Sergio Moro está em campanha. Fora do governo, o ex-ministro
busca um novo figurino para se manter na arena política. Fala como candidato,
ainda que não admita com todas as letras que concorrerá ao Planalto.
No domingo, o ex-juiz ofereceu uma prévia de seu discurso
eleitoral. Em entrevista à GloboNews, ele investiu na estratégia de comparar
Jair Bolsonaro ao PT. Acusou o presidente de negar a pandemia e o petismo de
negar os escândalos de corrupção.
No vale dos insensatos, Moro despontaria como o cavaleiro da
racionalidade e da moderação. O tempo vai dizer se cola. Em 2018, Geraldo
Alckmin apostou na retórica dos dois extremos e terminou em quarto, com 4,7%
dos votos.
Sem partido, o ex-ministro guarda alguns trunfos. Tem um fã
clube particular, não carrega o desgaste do PSDB e ainda pode contar com os
louros da Lava-Jato. No entanto, é difícil saber como estará a imagem da
operação em 2022.
Na semana passada, descobriu-se mais um truque da
força-tarefa de Curitiba. Os procuradores esconderam os sobrenomes dos
presidente da Câmara e do Senado em uma denúncia. O objetivo era driblar o
Supremo Tribunal Federal e manter o caso na primeira instância.
Em outra frente, a Agência Pública revelou indícios de
ilegalidade numa tabelinha da Lava-Jato com o FBI. O procurador Deltan
Dallagnol disse que os contatos com a PF americana foram “legítimos” e
“lícitos”.
Na entrevista à GloboNews, Moro cometeu um ato falho.
Descreveu a audiência mais famosa da operação como “um ringue com o Lula”. A
metáfora sugere que ele e o ex-presidente se enfrentaram como dois pugilistas.
Faltou dizer que ele acumulava o papel de juiz.

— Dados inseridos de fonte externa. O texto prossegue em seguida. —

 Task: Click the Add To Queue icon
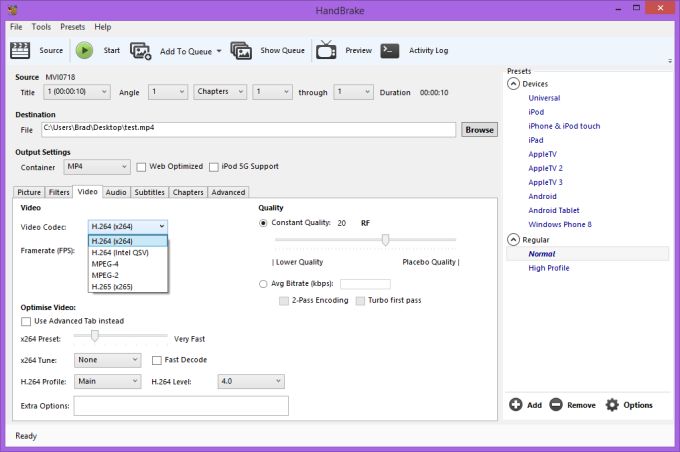click(x=141, y=50)
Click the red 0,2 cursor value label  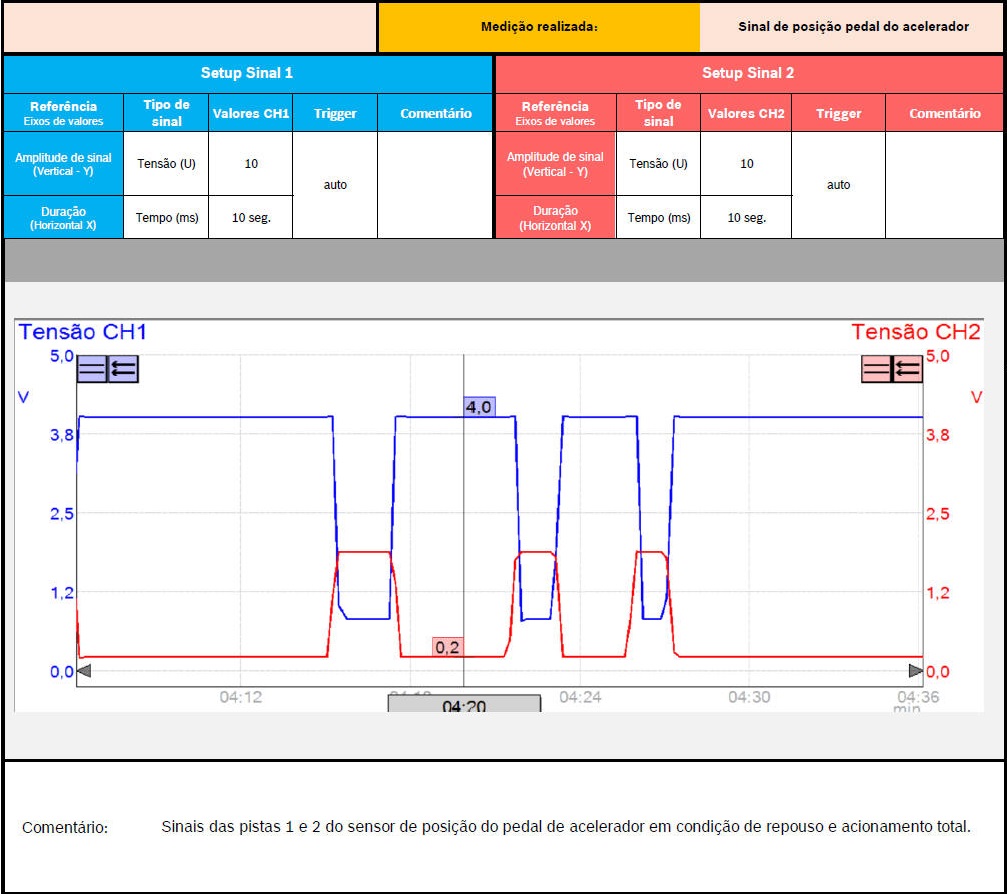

Ao comentar o cenário eleitoral, o ex-ministro se referiu a
João Doria, Luciano Huck e Luiz Henrique Mandetta como “bons nomes”. “São
políticos de centro-direita, né? Eu tenho mais afinidade com essa visão”,
disse. “Mas ninguém sabe como vai ser 2022, quem vai ser candidato e quem não
vai ser”, acrescentou.
Questionado se estará no páreo, ele tentou desconversar: “O que posso assegurar apenas é que eu pretendo continuar no debate público”.